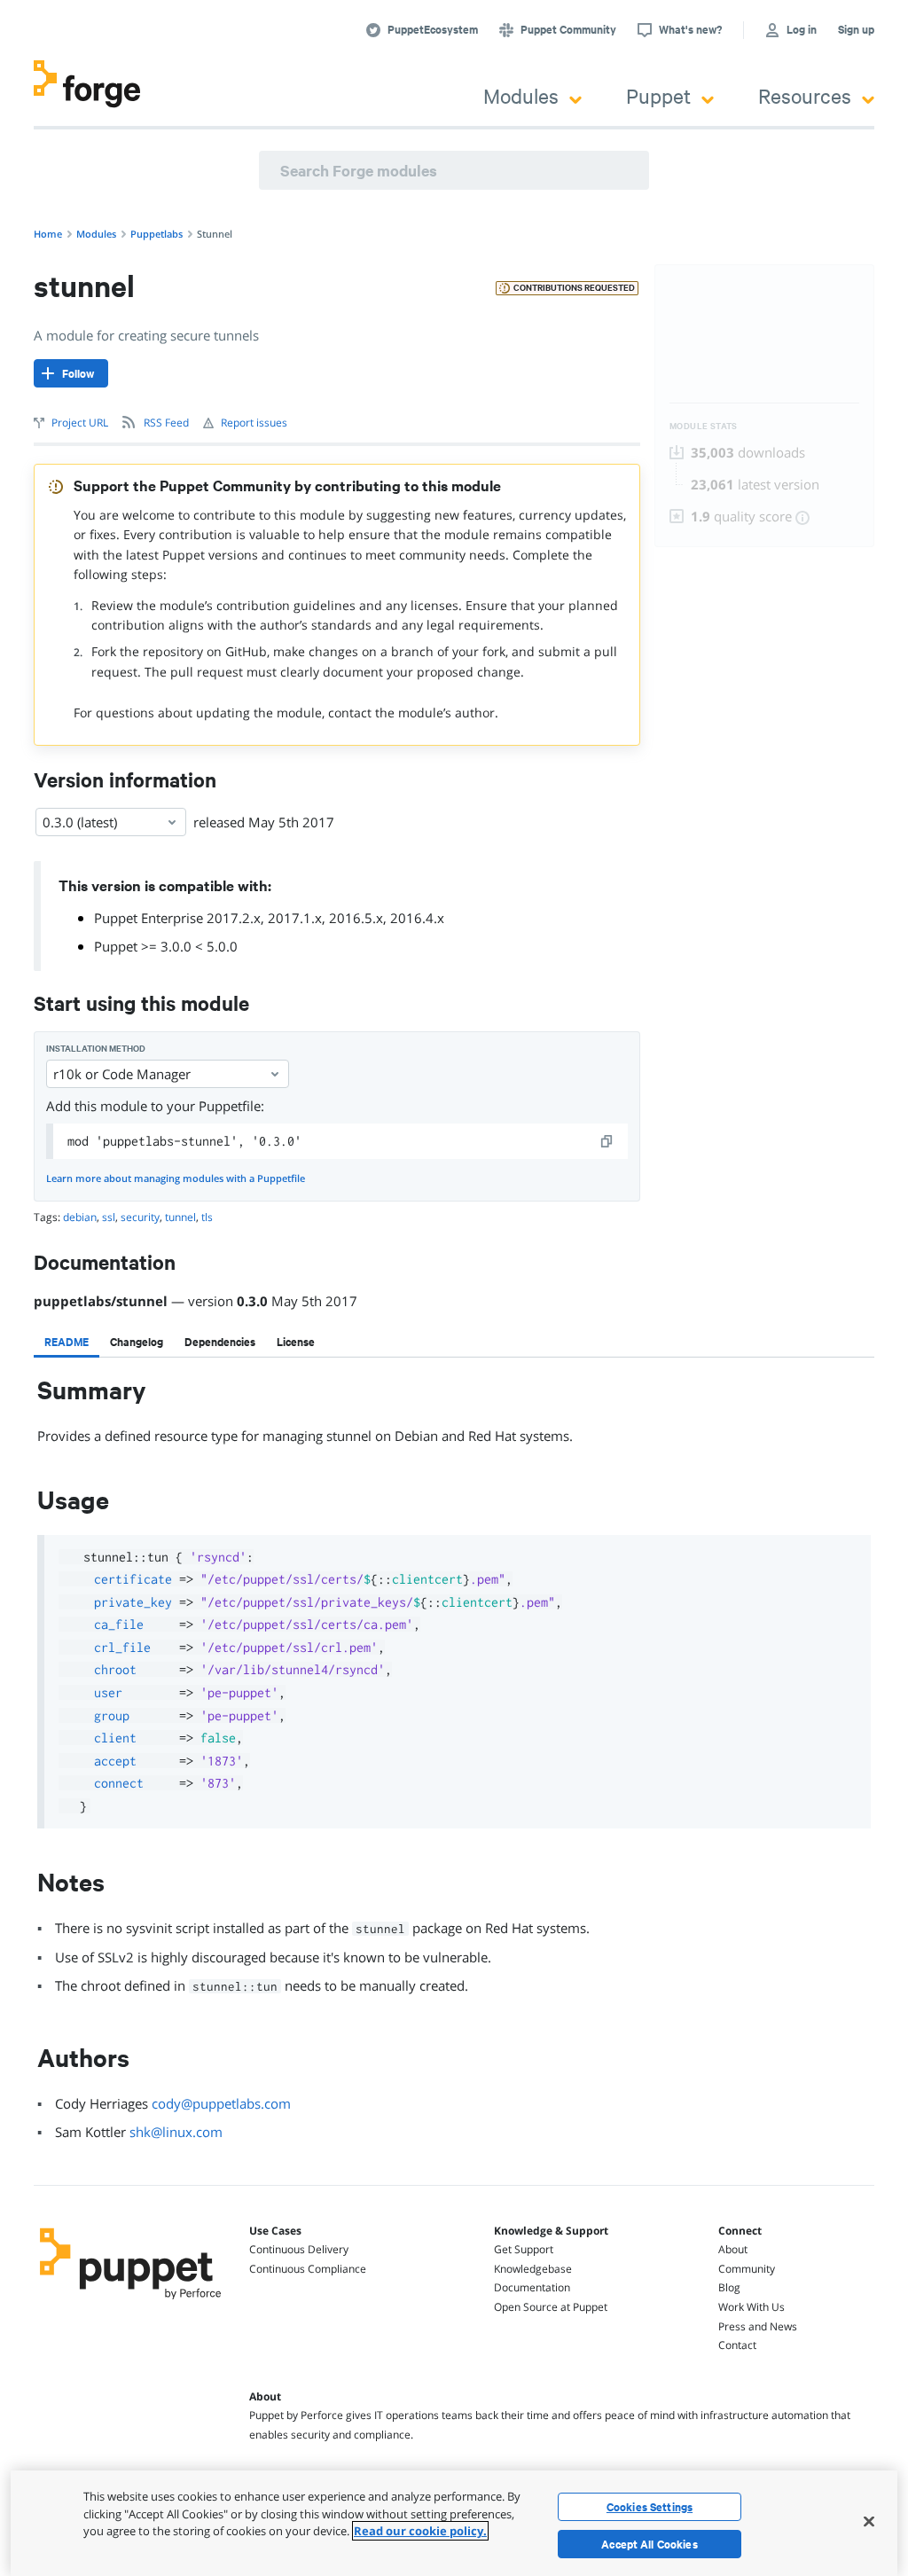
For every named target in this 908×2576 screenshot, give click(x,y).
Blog (729, 2287)
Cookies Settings (650, 2507)
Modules (521, 95)
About (733, 2249)
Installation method (95, 1048)
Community (746, 2268)
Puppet (658, 95)
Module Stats (703, 426)
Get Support (523, 2249)
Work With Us (751, 2306)
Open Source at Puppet (550, 2306)
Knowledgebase (533, 2268)
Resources (804, 95)
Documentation (532, 2287)
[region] (454, 2523)
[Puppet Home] (131, 2303)
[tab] (66, 1342)
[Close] (868, 2521)
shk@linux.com (176, 2132)
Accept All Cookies (649, 2544)
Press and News (757, 2326)
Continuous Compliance (307, 2268)
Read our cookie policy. (420, 2531)
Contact (737, 2345)
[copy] (607, 1141)
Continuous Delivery (298, 2249)
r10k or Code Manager (122, 1074)
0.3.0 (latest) (80, 822)
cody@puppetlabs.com (221, 2103)
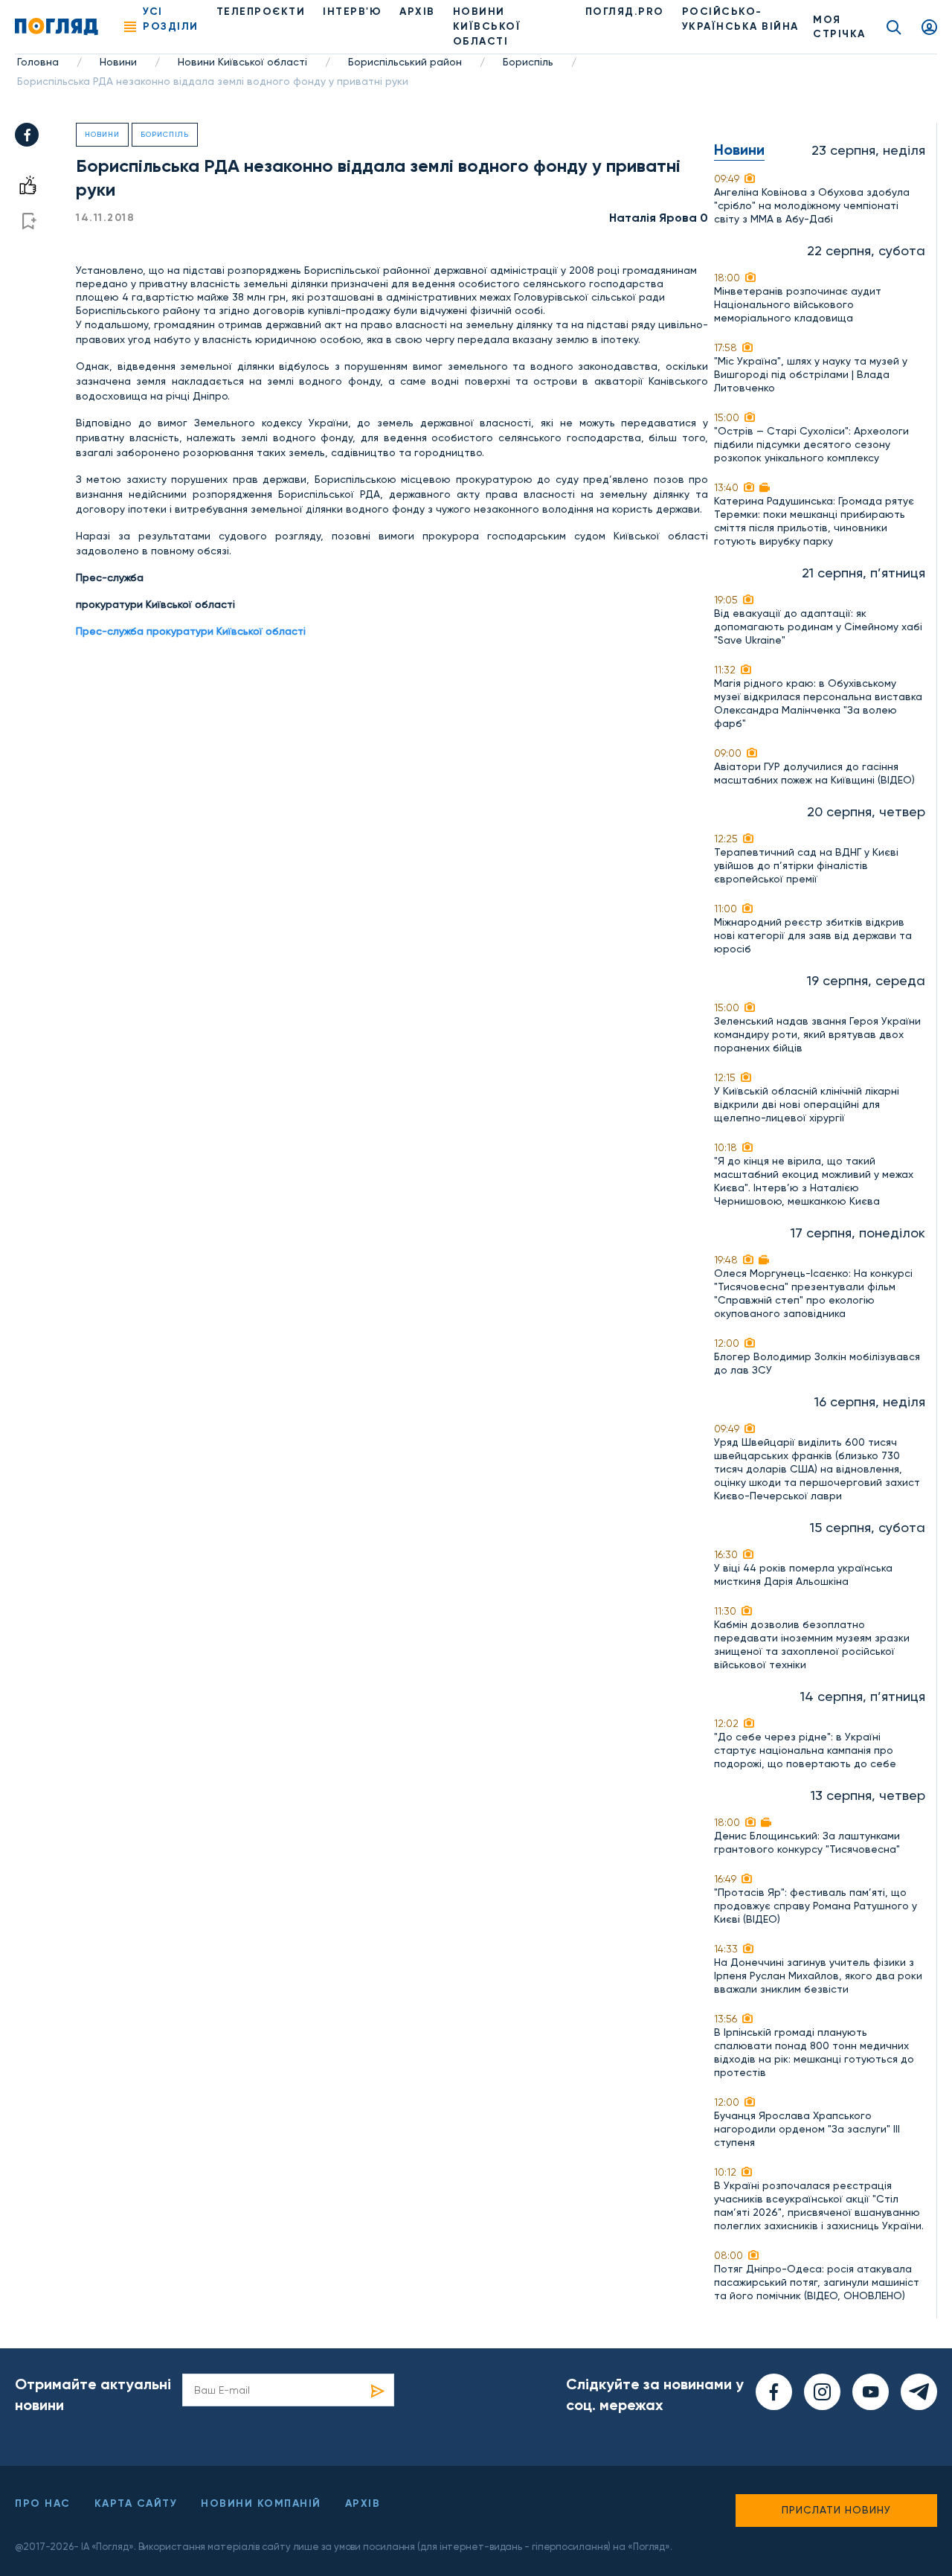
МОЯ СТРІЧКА (839, 26)
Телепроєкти (261, 11)
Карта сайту (136, 2503)
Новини (118, 62)
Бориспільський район (405, 62)
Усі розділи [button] (171, 19)
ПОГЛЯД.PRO (624, 11)
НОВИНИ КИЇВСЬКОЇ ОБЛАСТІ (487, 26)
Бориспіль (528, 62)
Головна (38, 62)
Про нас (43, 2503)
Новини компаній (261, 2503)
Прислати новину (836, 2510)
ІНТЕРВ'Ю (352, 11)
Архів (417, 11)
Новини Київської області (242, 62)
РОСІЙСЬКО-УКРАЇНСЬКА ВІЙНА (740, 19)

— Task statement —
With the pictures left out, copy exactly the lines from the one containing "cody@puppetlabs.com (221, 2103)" through the last line of the data.

— Response to this exercise —
cody@puppetlabs.com (221, 2103)
МОЯ СТРІЧКА (839, 26)
Телепроєкти (261, 11)
Карта сайту (136, 2503)
Новини (118, 62)
Бориспільський район (405, 62)
Усі розділи [button] (171, 19)
ПОГЛЯД.PRO (624, 11)
НОВИНИ КИЇВСЬКОЇ ОБЛАСТІ (487, 26)
Бориспіль (528, 62)
Головна (38, 62)
Про нас (43, 2503)
Новини компаній (261, 2503)
Прислати новину (836, 2510)
ІНТЕРВ'Ю (352, 11)
Архів (417, 11)
Новини Київської області (242, 62)
РОСІЙСЬКО-УКРАЇНСЬКА ВІЙНА (740, 19)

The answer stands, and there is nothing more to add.